Sevilla se retira con una afección hepática
Como adelantó AS, el corredor del Kelme se marchó enfermo a casa.


Oscar Sevilla, como ya adelantó AS en su edición de ayer, se ha retirado del Tour. La razón oficial, según el Kelme, son problemas estomacales. Pero este diario, puesto en contacto con otras fuentes, está en disposición de reconfirmar lo publicado ayer: el manchego padece una afección hepática (el hígado no le drena bien) desde hace una semana. El propio Sevilla ni asiente ni desmiente: "Algo raro me pasa, pero no me han hecho ninguna analítica, ni ninguna prueba. Hasta entonces, no sabré qué me ocurre realmente".
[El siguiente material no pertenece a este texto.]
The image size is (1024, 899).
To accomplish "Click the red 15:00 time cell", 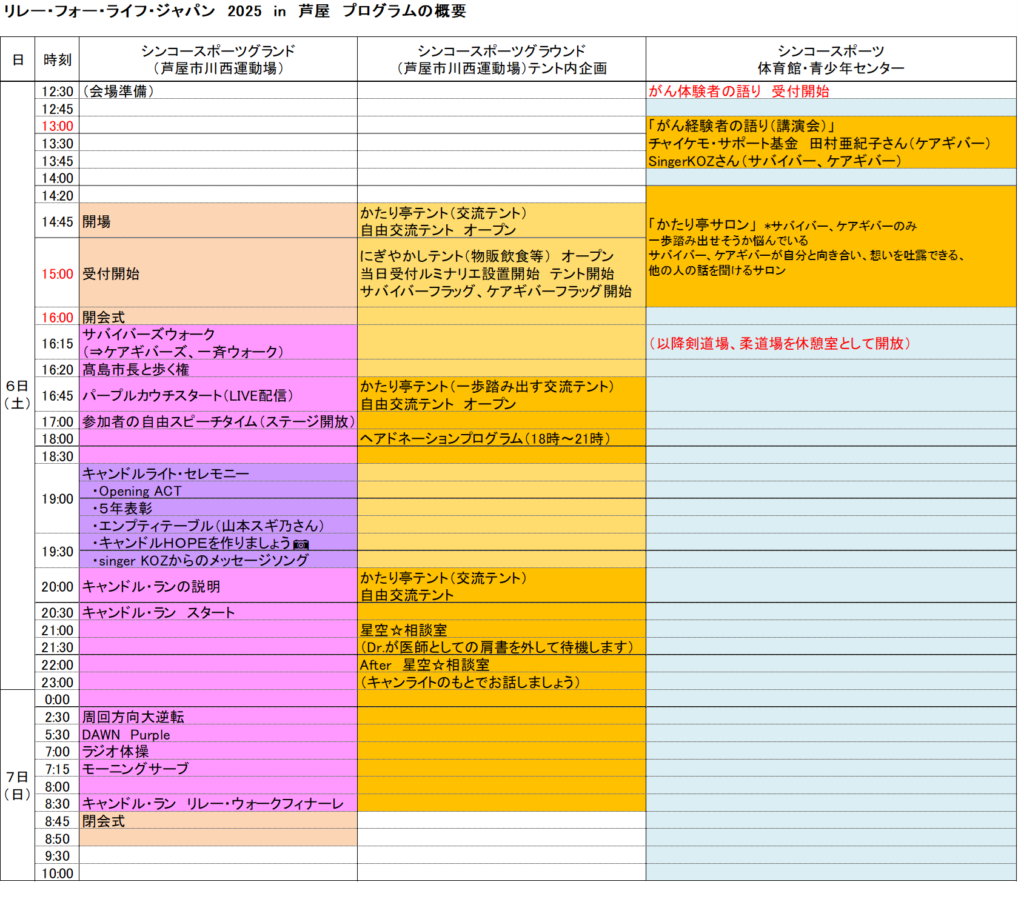I will [x=57, y=273].
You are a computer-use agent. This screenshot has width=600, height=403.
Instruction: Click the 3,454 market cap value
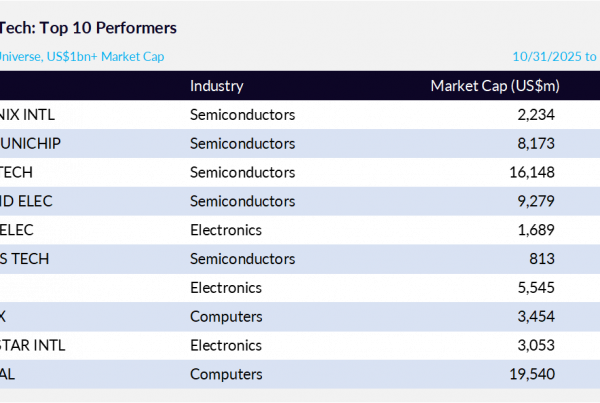535,317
Vicente Belda llegó como una furia a la meta. Afrontó los micrófonos y dijo: "Todo lo publicado por AS es mentira y hace daño a nuestros médicos". Y señalando a los enviados especiales de este diario, añadió: "No tenéis pruebas de que Sevilla tenga una afección en el hígado, porque aún no le hemos hecho ninguna analítica". Efectivamente, Óscar no ha sido sometido a análisis que confirmen el diagnóstico, pero sí ha sido tratado con recuperadores hepáticos en la tarde del martes y en la mañana de ayer. Hasta esa fecha no hubo reacción médica, a pesar de que ya llevaba una semana llegando a la meta con el abdomen y las extremidades inflamadas.
Contradicciones
Noticias relacionadas
Yolanda Fuentes, médico del Kelme en el Tour, también negó ese extremo: "Sevilla tiene un problema puntual de absorción intestinal y no ninguna enfermedad en el hígado. Lo que ha publicado AS no es cierto". La doctora no negó que el martes había consultado el problema con otro colega: José Ibarguren, médico español del Lampre. "Pero es mentira que él haya diagnosticado una afección hepática. Tan sólo le pedí Aerored (medicamento para combatir los gases)".
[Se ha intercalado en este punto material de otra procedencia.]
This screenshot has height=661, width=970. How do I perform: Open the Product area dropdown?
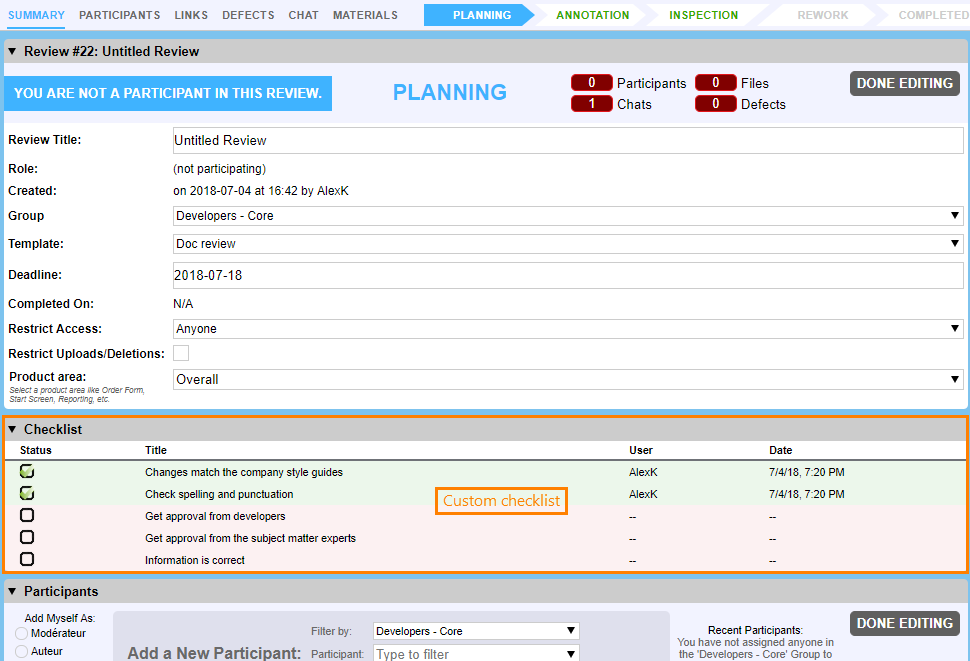tap(566, 380)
Ibarguren sostuvo la tesis de Fuentes: "Yolanda me hizo la típica consulta entre colegas y ya está. Sevilla debe tener un problema intestinal". Paradójicamente, un par de metros más allá, Belda decía ante otros periodistas: "Yolanda no habló con Ibarguren, porque nuestros médicos son lo suficientemente competentes". Fue una de las muchas contradicciones del día.